TRY IT: Retyping should cover only the lines from the one containing "Click the horizontal" through the final line of the records, with pictures omitted.

(DATA FOR THIS EXERCISE)

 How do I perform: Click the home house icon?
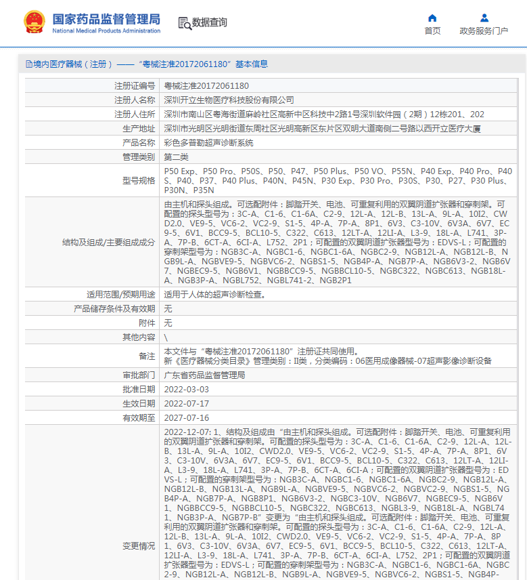click(432, 18)
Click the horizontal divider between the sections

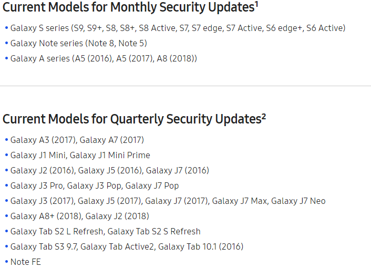(x=186, y=86)
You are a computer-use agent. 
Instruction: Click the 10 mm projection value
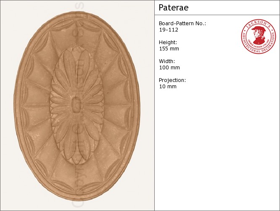(168, 87)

(End DATA FOR THIS EXERCISE)

RESPONSE BELOW:
Click the horizontal divider between the sections

(x=186, y=86)
You are a computer-use agent. 
Instruction: Click the 10 mm projection value
(168, 87)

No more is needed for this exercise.